## Exercise description
Copy the items from the start through the line containing "tap(334, 167)", renaming "section header" to "section title" and leaving everything else unchanged. Omit the pictures from your copy.

## Exercise inputs
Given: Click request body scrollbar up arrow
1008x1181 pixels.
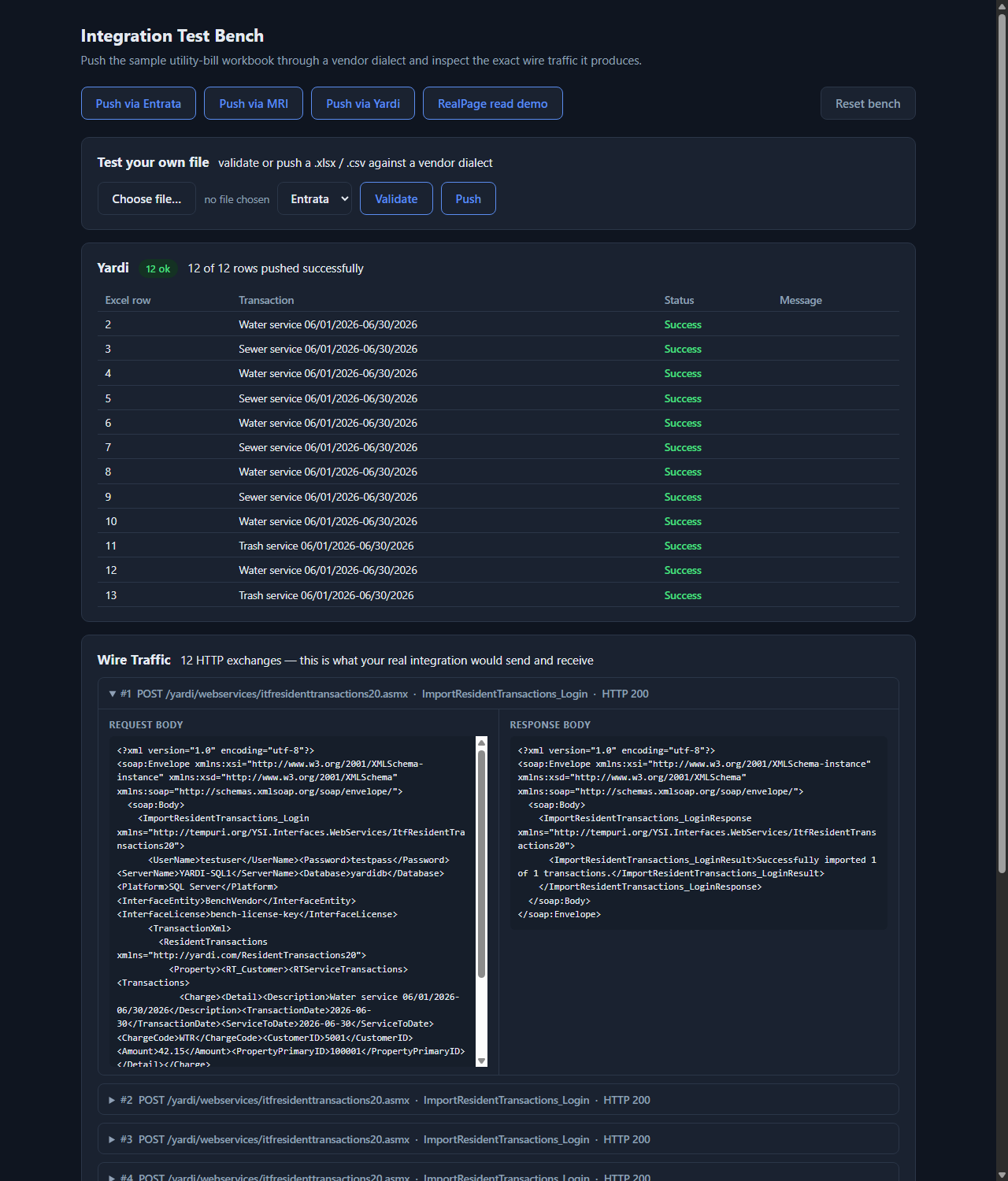Looking at the screenshot, I should coord(481,742).
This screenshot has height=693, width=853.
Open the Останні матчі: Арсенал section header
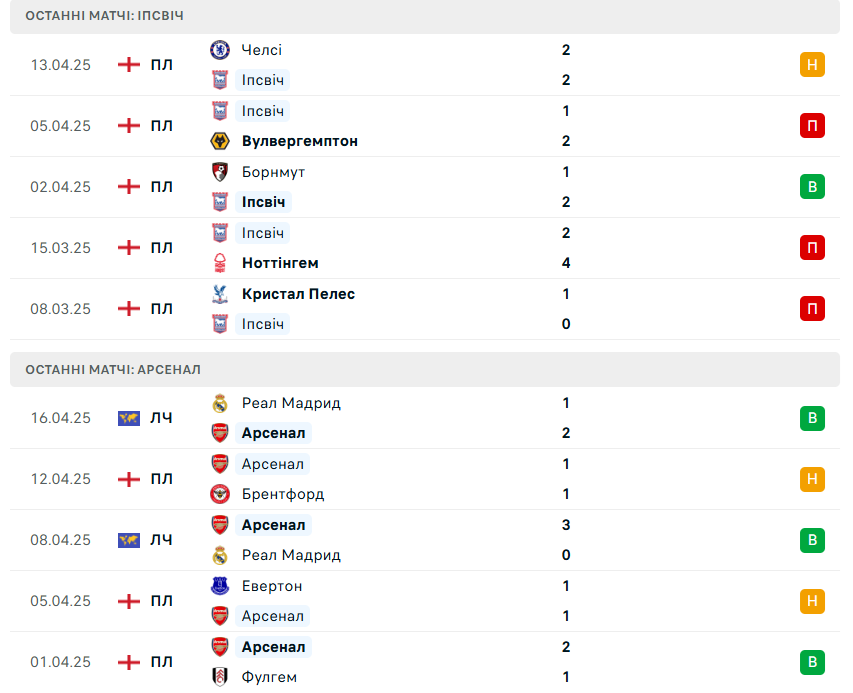pyautogui.click(x=425, y=369)
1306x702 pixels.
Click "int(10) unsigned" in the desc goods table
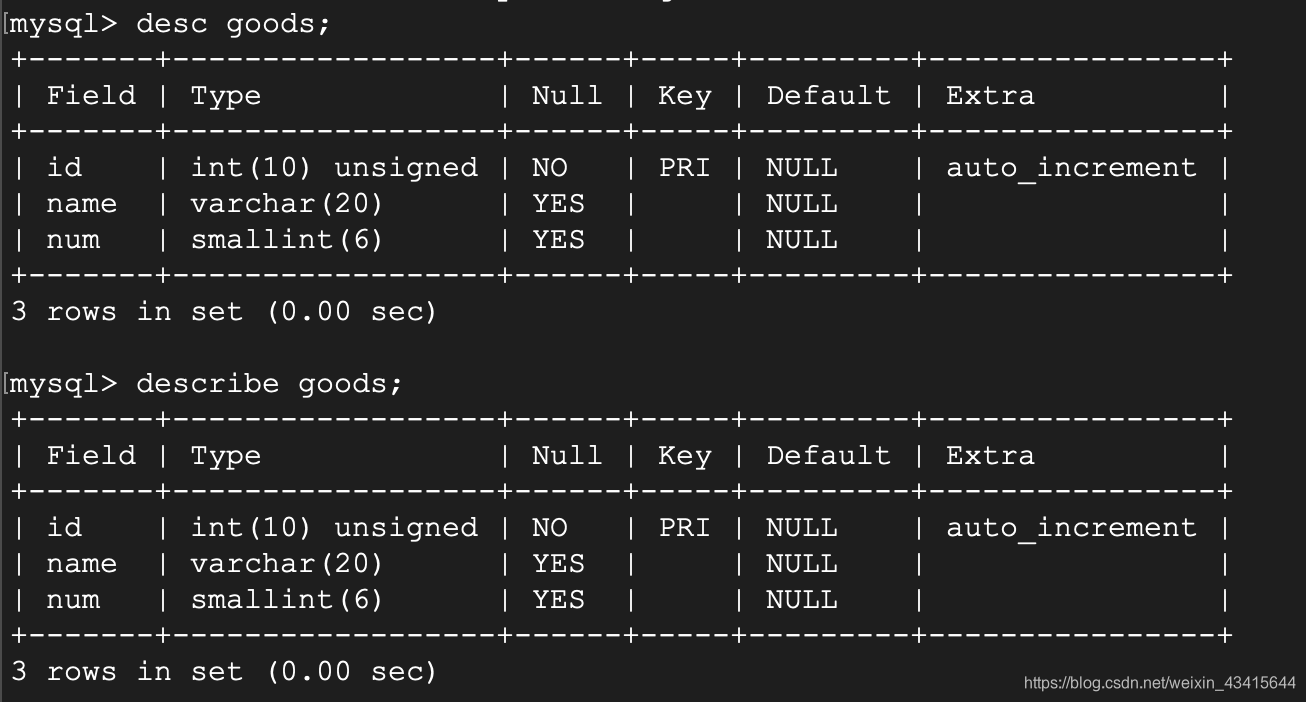tap(334, 167)
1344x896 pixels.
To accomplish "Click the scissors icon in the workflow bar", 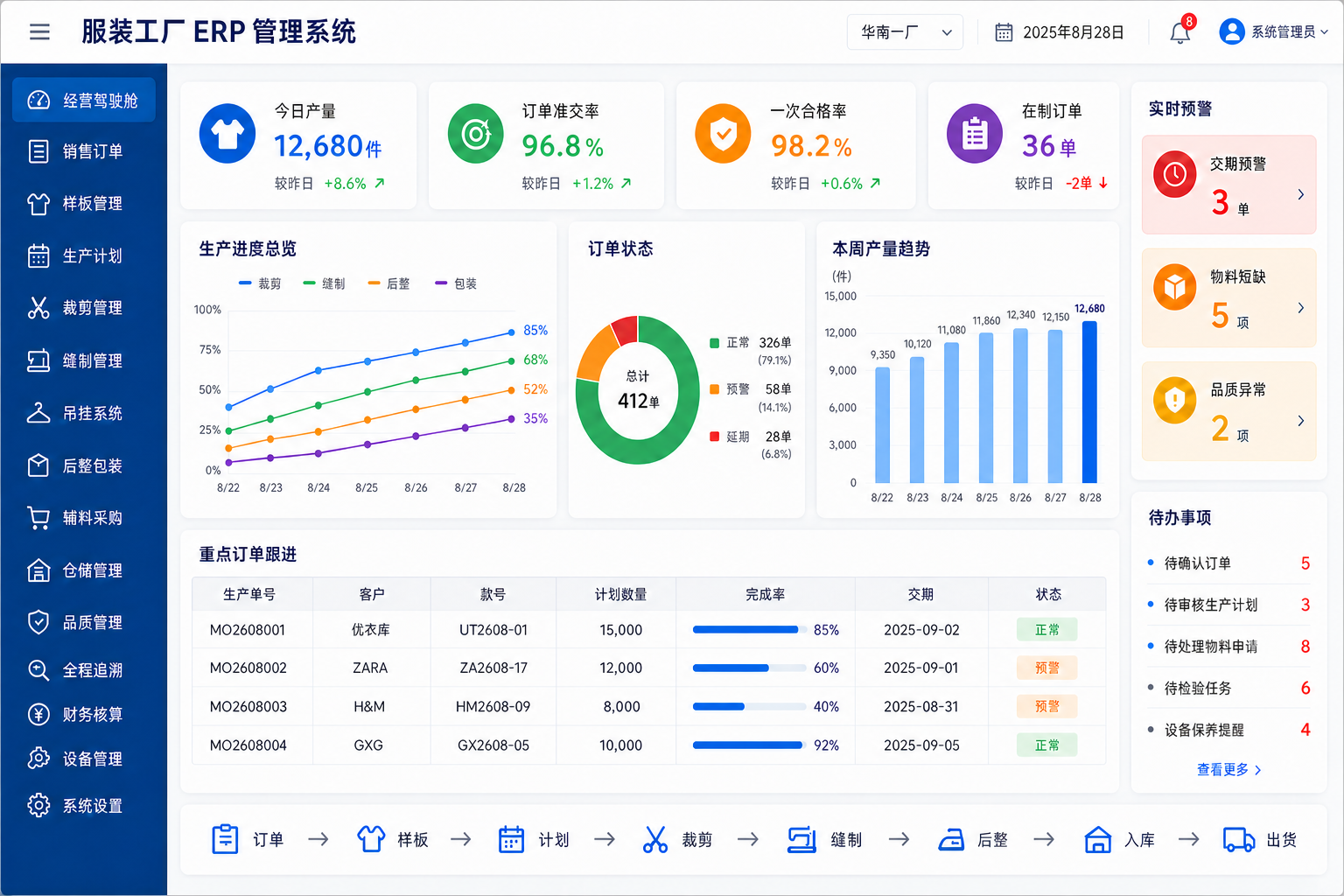I will pyautogui.click(x=654, y=840).
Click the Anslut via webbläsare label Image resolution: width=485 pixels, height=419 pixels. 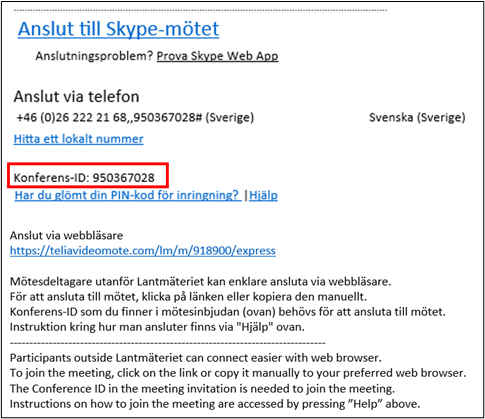click(66, 236)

## The reply
Given: Click request body scrollbar up arrow
1008x1181 pixels.
Looking at the screenshot, I should coord(481,742).
This screenshot has height=693, width=853.
Open the Останні матчі: Арсенал section title
pyautogui.click(x=425, y=369)
1306x702 pixels.
Click "int(10) unsigned" in the desc goods table
tap(334, 167)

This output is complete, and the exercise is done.